Any tricks or thoughts will be appreciated THANKS


----------



## 7HC (Oct 20, 2012)

rustydog said:


> I want to weld a 1/4 allthread connector to the head of a 3/8 bolt.  Both have been cleaned and chamfered.
> 
> I know when I weld I get shrinkage or warpage.   What procedure should I go through to minimize the distortion?    If I stitch should I let each stitch cool b4 the next or continue the process hot.
> 
> Any tricks or thoughts will be appreciated THANKS



So the connector (I'm just trying to picture this) will stand on the bolt head and you'll weld the two together; and I'd guess that the OD of the connector will be pretty much the same size as the bolt head?

Ok, not knowing what welding process you're using I'll go for MIG, but the prodedure will be pretty much the same for gas or TIG.

Assuming the bolt isn't a foot long, put the bolt with the connector on top, horizontally in the bench vise, connector against one jaw and the other end of the bolt against the other jaw.  Tack the face that's on top, then rotate it 180 degrees and tack again, then 90 and tack, then another 90.  You now have the two joined with four tacks.  Place it vertically in the vise and weld the whole joint.  
You can then either grind the weld smooth or turn it in the lathe.

Now, what exactly are you making?  :thinking:


M


----------



## November X-ray (Oct 20, 2012)

I'm too trying to visualize the set-up, but one thing to try to do to minimize distortion from weld contraction would be to allow enough space to begin with so the contraction will not draw the material unequally. An example would be if you were taking two pieces of flat bar and lay one flat and then stand the other up.

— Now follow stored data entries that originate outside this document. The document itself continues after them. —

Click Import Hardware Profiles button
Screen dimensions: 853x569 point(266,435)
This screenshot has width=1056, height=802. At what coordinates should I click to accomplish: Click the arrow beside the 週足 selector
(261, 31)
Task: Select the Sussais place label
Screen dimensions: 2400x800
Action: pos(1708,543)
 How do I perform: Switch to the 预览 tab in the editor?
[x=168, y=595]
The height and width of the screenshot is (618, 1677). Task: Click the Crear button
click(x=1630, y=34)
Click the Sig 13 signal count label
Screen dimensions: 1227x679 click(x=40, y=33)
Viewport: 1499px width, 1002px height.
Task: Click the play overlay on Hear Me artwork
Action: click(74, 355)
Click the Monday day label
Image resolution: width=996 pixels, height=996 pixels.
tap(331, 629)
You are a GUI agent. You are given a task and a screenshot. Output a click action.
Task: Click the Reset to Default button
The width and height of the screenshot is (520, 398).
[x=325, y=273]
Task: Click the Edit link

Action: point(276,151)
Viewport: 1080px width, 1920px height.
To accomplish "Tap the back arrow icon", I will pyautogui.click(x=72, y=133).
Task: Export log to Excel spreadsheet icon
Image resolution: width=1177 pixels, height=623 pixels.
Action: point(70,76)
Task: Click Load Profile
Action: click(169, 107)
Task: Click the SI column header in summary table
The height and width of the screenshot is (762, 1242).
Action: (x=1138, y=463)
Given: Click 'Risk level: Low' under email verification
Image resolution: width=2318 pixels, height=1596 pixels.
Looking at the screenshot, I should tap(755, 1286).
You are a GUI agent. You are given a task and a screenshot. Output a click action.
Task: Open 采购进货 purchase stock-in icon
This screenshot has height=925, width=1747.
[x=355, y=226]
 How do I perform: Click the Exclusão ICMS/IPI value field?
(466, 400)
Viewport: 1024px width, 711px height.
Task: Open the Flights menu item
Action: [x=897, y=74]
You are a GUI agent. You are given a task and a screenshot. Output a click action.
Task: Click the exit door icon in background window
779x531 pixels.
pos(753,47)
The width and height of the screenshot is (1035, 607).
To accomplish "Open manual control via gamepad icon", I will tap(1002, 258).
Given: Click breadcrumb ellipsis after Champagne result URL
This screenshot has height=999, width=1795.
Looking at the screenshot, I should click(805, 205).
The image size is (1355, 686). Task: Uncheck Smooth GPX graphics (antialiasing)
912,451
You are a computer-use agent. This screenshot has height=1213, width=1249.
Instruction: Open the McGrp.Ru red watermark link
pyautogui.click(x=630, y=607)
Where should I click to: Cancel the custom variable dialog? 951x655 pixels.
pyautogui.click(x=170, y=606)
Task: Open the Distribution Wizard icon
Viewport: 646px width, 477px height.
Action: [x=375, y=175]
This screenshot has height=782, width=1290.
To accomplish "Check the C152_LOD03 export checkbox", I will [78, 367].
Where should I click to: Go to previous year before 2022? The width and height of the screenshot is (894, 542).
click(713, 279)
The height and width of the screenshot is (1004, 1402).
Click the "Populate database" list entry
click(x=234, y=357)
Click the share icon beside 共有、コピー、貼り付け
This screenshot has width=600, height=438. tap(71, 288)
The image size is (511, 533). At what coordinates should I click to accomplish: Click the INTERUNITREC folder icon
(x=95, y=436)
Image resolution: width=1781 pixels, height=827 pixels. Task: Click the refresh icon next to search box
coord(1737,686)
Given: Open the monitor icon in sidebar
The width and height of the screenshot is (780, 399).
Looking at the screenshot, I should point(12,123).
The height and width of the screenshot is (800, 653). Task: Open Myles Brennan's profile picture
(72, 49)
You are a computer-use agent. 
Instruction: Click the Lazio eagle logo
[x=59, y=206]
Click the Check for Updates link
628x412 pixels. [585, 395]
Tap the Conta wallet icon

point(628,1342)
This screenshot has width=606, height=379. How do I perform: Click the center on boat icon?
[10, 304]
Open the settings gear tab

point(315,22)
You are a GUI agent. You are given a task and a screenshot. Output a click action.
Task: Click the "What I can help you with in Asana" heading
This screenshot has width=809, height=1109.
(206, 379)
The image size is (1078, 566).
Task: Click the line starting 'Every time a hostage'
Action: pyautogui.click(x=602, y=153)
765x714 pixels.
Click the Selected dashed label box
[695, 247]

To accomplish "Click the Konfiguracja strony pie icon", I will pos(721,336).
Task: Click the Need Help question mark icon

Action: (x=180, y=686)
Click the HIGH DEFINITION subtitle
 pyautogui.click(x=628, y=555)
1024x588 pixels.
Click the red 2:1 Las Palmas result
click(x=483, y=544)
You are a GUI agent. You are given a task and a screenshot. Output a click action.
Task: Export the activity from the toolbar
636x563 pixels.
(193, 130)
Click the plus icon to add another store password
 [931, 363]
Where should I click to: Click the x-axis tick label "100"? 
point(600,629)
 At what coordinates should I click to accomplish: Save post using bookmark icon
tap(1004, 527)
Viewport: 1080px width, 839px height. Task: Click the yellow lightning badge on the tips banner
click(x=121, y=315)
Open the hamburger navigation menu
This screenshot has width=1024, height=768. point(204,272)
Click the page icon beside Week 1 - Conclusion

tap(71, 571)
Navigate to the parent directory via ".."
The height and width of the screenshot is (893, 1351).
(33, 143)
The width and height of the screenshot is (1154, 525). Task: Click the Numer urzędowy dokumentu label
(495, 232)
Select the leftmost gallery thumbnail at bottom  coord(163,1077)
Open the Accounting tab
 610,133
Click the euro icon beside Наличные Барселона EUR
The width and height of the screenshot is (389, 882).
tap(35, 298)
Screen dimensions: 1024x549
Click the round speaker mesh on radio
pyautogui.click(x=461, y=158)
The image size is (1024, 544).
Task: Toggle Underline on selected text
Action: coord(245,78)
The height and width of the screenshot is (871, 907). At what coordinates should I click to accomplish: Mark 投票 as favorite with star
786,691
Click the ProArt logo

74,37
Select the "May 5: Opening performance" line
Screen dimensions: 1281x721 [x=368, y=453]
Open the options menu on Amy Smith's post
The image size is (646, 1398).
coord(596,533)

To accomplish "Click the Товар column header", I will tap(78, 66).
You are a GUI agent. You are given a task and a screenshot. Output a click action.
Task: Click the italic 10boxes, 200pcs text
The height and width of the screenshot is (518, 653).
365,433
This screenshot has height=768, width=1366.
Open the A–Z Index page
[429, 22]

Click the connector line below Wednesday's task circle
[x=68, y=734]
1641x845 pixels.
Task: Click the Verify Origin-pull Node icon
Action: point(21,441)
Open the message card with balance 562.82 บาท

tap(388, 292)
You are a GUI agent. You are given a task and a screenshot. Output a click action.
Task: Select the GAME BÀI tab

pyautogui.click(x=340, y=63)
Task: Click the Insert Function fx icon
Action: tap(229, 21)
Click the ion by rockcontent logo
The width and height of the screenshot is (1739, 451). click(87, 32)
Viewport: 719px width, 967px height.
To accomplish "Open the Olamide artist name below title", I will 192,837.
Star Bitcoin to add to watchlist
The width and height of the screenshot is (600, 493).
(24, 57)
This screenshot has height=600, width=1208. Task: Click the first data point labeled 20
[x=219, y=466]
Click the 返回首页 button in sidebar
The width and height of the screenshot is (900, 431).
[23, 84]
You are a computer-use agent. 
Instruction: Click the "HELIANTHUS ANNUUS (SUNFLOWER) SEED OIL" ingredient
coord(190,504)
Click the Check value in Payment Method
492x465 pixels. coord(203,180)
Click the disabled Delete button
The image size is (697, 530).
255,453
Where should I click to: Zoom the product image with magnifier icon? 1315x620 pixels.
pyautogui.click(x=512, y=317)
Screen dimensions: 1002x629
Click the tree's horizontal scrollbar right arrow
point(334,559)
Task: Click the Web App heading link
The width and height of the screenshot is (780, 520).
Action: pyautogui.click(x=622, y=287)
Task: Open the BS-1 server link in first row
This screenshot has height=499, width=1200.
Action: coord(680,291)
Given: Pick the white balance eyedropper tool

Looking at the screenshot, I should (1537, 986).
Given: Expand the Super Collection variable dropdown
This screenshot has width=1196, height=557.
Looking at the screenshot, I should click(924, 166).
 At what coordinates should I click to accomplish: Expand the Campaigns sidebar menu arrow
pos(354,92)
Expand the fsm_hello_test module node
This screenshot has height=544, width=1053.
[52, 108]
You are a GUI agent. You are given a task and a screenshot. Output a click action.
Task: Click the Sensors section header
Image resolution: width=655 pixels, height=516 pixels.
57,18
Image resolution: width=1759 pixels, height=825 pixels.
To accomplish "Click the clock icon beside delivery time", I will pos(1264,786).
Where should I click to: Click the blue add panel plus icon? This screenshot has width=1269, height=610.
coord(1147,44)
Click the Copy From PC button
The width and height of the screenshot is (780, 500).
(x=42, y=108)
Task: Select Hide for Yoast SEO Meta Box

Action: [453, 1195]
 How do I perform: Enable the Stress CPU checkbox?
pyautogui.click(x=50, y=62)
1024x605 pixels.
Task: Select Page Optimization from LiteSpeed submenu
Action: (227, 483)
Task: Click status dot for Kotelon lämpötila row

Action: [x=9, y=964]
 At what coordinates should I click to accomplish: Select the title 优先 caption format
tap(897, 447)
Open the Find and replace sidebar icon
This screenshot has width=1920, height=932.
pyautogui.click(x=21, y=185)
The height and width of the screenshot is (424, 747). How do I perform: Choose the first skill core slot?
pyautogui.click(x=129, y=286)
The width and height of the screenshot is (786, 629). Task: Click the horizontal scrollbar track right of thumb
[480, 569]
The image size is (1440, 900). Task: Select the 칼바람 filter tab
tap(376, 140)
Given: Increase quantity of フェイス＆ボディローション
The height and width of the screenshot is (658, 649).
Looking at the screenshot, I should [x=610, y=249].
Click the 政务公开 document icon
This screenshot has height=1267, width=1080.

If you either lean the upright piece away from the first side to receive a tack or use a tiny wedge (a flat screwdriver works) to gain some small gap space. It may take a practice piece to determine how much the weld will contract, but once you get the hang of it, it becomes really easy!

Now if you are concerned with warping, thats mainly a result of localized heat input (joules) and depending on what material is used, how thick or thin, what process is used and the final finish bead size, there are various techniques one could use to reduce or eliminate the warping.

Good Luck!


----------